## Your task
Reproduce the whole listing below exactly.

## Material shown
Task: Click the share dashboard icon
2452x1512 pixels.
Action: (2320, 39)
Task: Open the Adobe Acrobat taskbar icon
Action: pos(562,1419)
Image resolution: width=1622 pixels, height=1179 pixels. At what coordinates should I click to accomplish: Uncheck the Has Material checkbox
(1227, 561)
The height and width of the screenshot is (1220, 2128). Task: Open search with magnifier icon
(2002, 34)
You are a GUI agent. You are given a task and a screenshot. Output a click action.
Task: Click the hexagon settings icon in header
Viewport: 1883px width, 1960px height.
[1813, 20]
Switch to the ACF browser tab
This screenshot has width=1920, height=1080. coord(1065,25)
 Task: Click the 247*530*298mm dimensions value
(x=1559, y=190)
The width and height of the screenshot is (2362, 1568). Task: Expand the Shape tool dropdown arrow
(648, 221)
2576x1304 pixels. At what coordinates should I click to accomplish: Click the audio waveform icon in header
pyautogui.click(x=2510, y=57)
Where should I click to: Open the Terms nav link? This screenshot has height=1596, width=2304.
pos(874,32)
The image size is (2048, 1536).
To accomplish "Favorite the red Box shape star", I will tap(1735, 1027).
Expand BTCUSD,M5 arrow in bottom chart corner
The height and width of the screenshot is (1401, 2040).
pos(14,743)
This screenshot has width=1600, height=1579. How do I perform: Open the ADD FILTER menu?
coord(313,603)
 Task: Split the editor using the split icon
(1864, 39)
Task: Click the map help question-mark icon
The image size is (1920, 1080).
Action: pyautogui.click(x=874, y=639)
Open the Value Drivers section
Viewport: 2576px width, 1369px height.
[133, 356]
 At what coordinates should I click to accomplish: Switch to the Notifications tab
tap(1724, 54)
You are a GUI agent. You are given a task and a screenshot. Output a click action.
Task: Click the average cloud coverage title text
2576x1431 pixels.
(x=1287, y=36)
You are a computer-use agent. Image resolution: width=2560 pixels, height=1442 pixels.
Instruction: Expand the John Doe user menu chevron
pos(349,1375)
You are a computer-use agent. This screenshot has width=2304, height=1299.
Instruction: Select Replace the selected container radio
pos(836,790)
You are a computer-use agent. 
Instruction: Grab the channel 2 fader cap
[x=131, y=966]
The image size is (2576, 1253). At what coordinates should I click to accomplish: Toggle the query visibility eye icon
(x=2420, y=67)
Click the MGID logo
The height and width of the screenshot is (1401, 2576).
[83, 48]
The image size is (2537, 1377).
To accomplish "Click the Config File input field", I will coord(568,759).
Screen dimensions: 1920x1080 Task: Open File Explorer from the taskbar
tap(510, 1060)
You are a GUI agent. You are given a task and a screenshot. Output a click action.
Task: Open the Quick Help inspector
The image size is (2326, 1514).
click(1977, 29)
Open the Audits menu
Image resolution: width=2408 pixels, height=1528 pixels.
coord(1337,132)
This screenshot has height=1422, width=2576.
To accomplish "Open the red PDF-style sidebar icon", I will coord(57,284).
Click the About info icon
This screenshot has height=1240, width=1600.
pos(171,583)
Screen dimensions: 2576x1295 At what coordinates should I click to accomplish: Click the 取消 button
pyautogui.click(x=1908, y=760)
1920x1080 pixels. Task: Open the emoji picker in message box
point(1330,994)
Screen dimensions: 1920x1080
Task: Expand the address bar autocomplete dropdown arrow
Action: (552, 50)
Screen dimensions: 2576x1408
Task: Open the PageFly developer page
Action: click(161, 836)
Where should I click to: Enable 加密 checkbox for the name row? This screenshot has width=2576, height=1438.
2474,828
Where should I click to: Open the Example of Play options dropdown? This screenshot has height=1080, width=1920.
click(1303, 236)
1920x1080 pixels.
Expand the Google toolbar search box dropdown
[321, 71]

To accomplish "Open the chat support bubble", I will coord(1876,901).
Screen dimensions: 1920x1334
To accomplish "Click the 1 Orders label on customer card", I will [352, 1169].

## Output for this exercise
Task: Click the share dashboard icon
2452x1512 pixels.
Action: (2320, 39)
Task: Open the Adobe Acrobat taskbar icon
Action: pos(562,1419)
Image resolution: width=1622 pixels, height=1179 pixels. At what coordinates should I click to accomplish: Uncheck the Has Material checkbox
(1227, 561)
The height and width of the screenshot is (1220, 2128). Task: Open search with magnifier icon
(2002, 34)
You are a GUI agent. You are given a task and a screenshot. Output a click action.
Task: Click the hexagon settings icon in header
Viewport: 1883px width, 1960px height.
[1813, 20]
Switch to the ACF browser tab
This screenshot has width=1920, height=1080. coord(1065,25)
 Task: Click the 247*530*298mm dimensions value
(x=1559, y=190)
The width and height of the screenshot is (2362, 1568). Task: Expand the Shape tool dropdown arrow
(648, 221)
2576x1304 pixels. At what coordinates should I click to accomplish: Click the audio waveform icon in header
pyautogui.click(x=2510, y=57)
Where should I click to: Open the Terms nav link? This screenshot has height=1596, width=2304.
pos(874,32)
The image size is (2048, 1536).
To accomplish "Favorite the red Box shape star", I will tap(1735, 1027).
Expand BTCUSD,M5 arrow in bottom chart corner
The height and width of the screenshot is (1401, 2040).
pos(14,743)
This screenshot has width=1600, height=1579. How do I perform: Open the ADD FILTER menu?
coord(313,603)
 Task: Split the editor using the split icon
(1864, 39)
Task: Click the map help question-mark icon
The image size is (1920, 1080).
Action: pyautogui.click(x=874, y=639)
Open the Value Drivers section
Viewport: 2576px width, 1369px height.
[133, 356]
 At what coordinates should I click to accomplish: Switch to the Notifications tab
tap(1724, 54)
You are a GUI agent. You are given a task and a screenshot. Output a click action.
Task: Click the average cloud coverage title text
2576x1431 pixels.
(x=1287, y=36)
You are a computer-use agent. Image resolution: width=2560 pixels, height=1442 pixels.
Instruction: Expand the John Doe user menu chevron
pos(349,1375)
You are a computer-use agent. This screenshot has width=2304, height=1299.
Instruction: Select Replace the selected container radio
pos(836,790)
You are a computer-use agent. 
Instruction: Grab the channel 2 fader cap
[x=131, y=966]
The image size is (2576, 1253). At what coordinates should I click to accomplish: Toggle the query visibility eye icon
(x=2420, y=67)
Click the MGID logo
The height and width of the screenshot is (1401, 2576).
[83, 48]
The image size is (2537, 1377).
To accomplish "Click the Config File input field", I will coord(568,759).
Screen dimensions: 1920x1080 Task: Open File Explorer from the taskbar
tap(510, 1060)
You are a GUI agent. You are given a task and a screenshot. Output a click action.
Task: Open the Quick Help inspector
The image size is (2326, 1514).
click(1977, 29)
Open the Audits menu
Image resolution: width=2408 pixels, height=1528 pixels.
coord(1337,132)
This screenshot has height=1422, width=2576.
To accomplish "Open the red PDF-style sidebar icon", I will coord(57,284).
Click the About info icon
This screenshot has height=1240, width=1600.
pos(171,583)
Screen dimensions: 2576x1295 At what coordinates should I click to accomplish: Click the 取消 button
pyautogui.click(x=1908, y=760)
1920x1080 pixels. Task: Open the emoji picker in message box
point(1330,994)
Screen dimensions: 1920x1080
Task: Expand the address bar autocomplete dropdown arrow
Action: (552, 50)
Screen dimensions: 2576x1408
Task: Open the PageFly developer page
Action: click(161, 836)
Where should I click to: Enable 加密 checkbox for the name row? This screenshot has width=2576, height=1438.
2474,828
Where should I click to: Open the Example of Play options dropdown? This screenshot has height=1080, width=1920.
click(1303, 236)
1920x1080 pixels.
Expand the Google toolbar search box dropdown
[321, 71]

To accomplish "Open the chat support bubble", I will coord(1876,901).
Screen dimensions: 1920x1334
To accomplish "Click the 1 Orders label on customer card", I will [352, 1169].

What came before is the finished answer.